**Your task**
Using the guinea pig forum thread, answer the following:
(a) Which leg is Jasmine missing?
(b) What minimum cage size does the thread give for two guinea pigs?
(c) How many hours a day is the original poster in school?

# Advice for my guinea pig!



## ellierose93 (Oct 15, 2011)

Hello all, I hope I am at the right place, but i need some advice on my guinea pig.
I have had jasmine for about 6 months now, and at first, I had the luxury to be with her constantly. Recently, I have been in school for 8 hours a day, and those are 8 hours she is alone. It breaks my heart knowing she just sits there alone all day. I have been looking up recently the pros and cons of getting her a little cage mate, but I am not sure, if i would decide to do it, how to go about it. Little Jasmine has only three legs,she is missing her back right leg from an accident when she was very very little. Ever since then she is in perfect health, but she is very shy and skiddish. She is sweet as anything, and she is potty trained. Looking for a partner for her, i would need to get one that is not too dominating, and maybe is shy a little on her own. I really hate how lonely she is,andI would do anything for her to have a little piggy to cuddle with and play with, and I just really need some advice on how to go about this? Anything helps. Thanks!


----------



## mstori (May 22, 2009)

Firstly where are the pics 

secondly, guinea pigs should definately have company and luckily for you girls tend to be easier to bond.

Where do you live and could give advice on local rescues that may have a girl suitable?

also is she indoors or outdoors and what size home does she have?

then can advise further but well done for wanting what is best for her.. you will see a massive difference when she has a cagemate


----------



## ellierose93 (Oct 15, 2011)

Thank you very much for your response ^_^
Well, I am still trying to figure out how to post photos of her...
Yesterday I started looking around and i came across a piggy rescue around me, and I started browsing, and I saw the most darling looking little piggy, and I emailed the owner about her. She is about the same age as Jasmine, and looks very sweet, so i look forward to finding outmode information!
She is indoors, and she has two cages, one in my room, and one in the main room where she is during the day.
And thats what i hear, i just want to see a happy little piggy, she means the world to me!


----------



## mstori (May 22, 2009)

ellierose93 said:


> Thank you very much for your response ^_^
> Well, I am still trying to figure out how to post photos of her...
> Yesterday I started looking around and i came across a piggy rescue around me, and I started browsing, and I saw the most darling looking little piggy, and I emailed the owner about her. She is about the same age as Jasmine, and looks very sweet, so i look forward to finding outmode information!
> She is indoors, and she has two cages, one in my room, and one in the main room where she is during the day.
> And thats what i hear, i just want to see a happy little piggy, she means the world to me!


to post a pic you can use the attachment on a post at the bottom or use a sight like photobucket and copy and paste the IMG code.

For 2 piggies the minimum cage size is 4ft x 2ft or you could make a c&c, but guess as you have 2 cages they will probs be big enough 

hope all goes well with adopting a cage mate for her


----------



## emzybabe (Jun 30, 2009)

I would call up the rescue and arrange to take your piggy in for a few dates, see who take to her but isnt too pestering or dominate. let them decide rather than you


----------



## manic rose (Mar 12, 2011)

I would defo advise getting a cage mate or two for her. I've done it for the very first time with my guinea pigs and went a lot smoother than I expected it to. Always best to introduce them on neutral terrority and put some treats in to distract them a bit.


----------



## ellierose93 (Oct 15, 2011)

Thank you all, I have made an appointment with a rescue near me, and i will take jasmine in so she can choose who she likes most. Wish me luck!


----------

**Data records**
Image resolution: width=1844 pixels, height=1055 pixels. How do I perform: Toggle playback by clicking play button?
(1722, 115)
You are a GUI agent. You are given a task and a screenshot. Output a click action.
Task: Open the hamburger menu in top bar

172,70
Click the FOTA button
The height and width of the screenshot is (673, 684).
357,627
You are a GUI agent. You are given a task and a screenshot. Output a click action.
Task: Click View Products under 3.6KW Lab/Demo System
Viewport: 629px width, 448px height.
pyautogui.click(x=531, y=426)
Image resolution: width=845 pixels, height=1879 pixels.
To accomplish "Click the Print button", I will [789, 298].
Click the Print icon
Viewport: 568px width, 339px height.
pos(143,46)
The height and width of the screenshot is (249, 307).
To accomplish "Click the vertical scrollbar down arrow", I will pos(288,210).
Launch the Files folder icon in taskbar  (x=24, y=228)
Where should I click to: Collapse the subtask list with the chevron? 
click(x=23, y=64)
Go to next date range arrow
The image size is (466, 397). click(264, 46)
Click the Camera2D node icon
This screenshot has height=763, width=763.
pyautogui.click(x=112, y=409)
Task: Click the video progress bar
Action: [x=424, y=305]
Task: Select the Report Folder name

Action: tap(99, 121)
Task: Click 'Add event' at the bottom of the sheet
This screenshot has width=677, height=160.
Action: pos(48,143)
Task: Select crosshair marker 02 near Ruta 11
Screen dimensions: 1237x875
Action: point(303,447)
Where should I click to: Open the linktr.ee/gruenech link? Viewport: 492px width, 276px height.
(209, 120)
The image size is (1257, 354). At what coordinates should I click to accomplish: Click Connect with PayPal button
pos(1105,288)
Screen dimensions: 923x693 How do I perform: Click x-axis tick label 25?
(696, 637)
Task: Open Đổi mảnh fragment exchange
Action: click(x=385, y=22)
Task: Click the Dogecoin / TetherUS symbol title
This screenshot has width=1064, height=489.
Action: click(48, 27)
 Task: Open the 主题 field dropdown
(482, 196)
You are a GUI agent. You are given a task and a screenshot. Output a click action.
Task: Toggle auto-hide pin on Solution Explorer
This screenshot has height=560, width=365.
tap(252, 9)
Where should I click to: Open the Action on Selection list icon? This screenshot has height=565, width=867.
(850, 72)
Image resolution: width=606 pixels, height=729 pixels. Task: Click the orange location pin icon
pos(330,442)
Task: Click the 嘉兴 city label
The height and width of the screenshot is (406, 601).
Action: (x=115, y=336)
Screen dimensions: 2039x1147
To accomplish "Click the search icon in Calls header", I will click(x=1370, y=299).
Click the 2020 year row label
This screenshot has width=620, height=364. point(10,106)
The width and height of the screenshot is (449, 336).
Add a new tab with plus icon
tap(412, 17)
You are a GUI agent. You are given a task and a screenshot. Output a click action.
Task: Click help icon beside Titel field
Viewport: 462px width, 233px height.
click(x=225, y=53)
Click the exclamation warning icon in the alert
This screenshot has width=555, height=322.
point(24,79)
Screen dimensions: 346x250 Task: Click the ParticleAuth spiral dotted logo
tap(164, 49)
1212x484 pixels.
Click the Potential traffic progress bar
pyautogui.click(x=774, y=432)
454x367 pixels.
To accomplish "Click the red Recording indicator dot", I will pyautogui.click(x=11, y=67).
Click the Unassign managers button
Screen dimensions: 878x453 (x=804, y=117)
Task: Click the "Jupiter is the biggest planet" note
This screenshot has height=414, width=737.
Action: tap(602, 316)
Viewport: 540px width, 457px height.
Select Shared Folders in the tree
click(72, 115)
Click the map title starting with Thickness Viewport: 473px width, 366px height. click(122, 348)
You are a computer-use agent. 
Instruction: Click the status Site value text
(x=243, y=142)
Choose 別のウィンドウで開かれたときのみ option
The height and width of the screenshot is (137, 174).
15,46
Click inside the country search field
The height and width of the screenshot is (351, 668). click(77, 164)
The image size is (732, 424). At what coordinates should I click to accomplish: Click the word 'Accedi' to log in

**Written solution**
(a) Her back right leg.
(b) 4ft x 2ft.
(c) 8 hours.